Estadistas, moralistas y economistas políticos llevan siglos insistiendo que si el pueblo—cualquiera que sea, desde la España borbónica hasta las nuevas repúblicas decimonónicas—simplemente trabaja un poquito más duro, si deja de quejarse sobre sus circunstancias y cumple su deber, la riqueza y felicidad de la nación no tardarán en llegar. Es cuestión de disciplina, dicen. El problema con las masas trabajadoras, sostienen, es que han olvidado lo que es el sacrificio. Si no es baile, botella y baraja, ni computan.
Convencidos de esto, un par de siglos atrás, estos mismos grupos impulsaron los primeros decretos que criminalizaron la vagancia y los modos “deshonestos” de vivir. A ocho años de la independencia mexicana, por ejemplo, se fundó el Tribunal de Vagos, un órgano policial extrajudicial que finalmente le pondría fin a aquello que obstaculizaba el progreso de la nación. El Tribunal fue el sueño mojado de políticos, oligarcas, y moralistas. Su misión giraba en torno al humillar, procesar, y re-educar. En cuestión de nada, imaginaban, podrían forjar la sociedad ocupada requerida por los modelos económicos que insistían en impulsar.

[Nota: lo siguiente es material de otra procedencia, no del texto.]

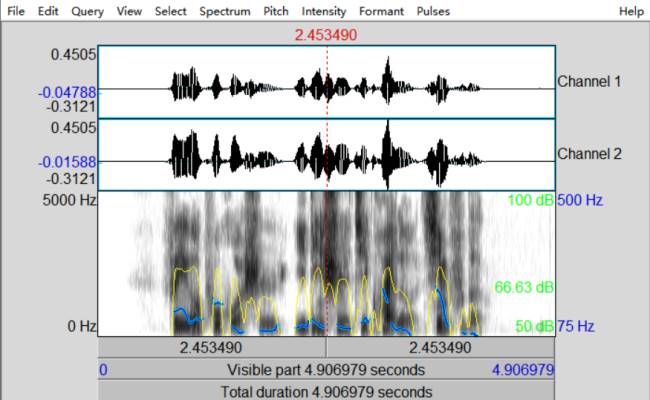650x400 pixels.
Task: Open the Select menu
Action: (x=170, y=11)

El Tribunal fracasó muy poco después. Como era de esperarse, ni legisladores ni moralistas se lanzaron a las calles a perseguir a los ociosos. Contrataron personas de las mismas clases trabajadoras que disciplinarían. El número de vagos procesados fue mínimo. Cuando apresaban a Fulano de Tal, los empleados del Tribunal argumentaban que el acusado estaba desempleado en el momento, pero que, a veces, cuando era posible, hacía chivos aquí y allá. Y así por el estilo. Cuando se revisan los documentos en el archivo, lo que sale a colación es que la masa de vagos tan vilipendiada no era tal; lo que existía era una gente que se las buscaba para asegurarse una vida e insistía en sobrevivir, a su manera. Pero claro, la supervivencia y la vida de la masa jamás satisfizo a los estadistas y moralistas de antaño, ni satisfacerá a los que hoy piden sacrificio y austeridad de parte del pueblo.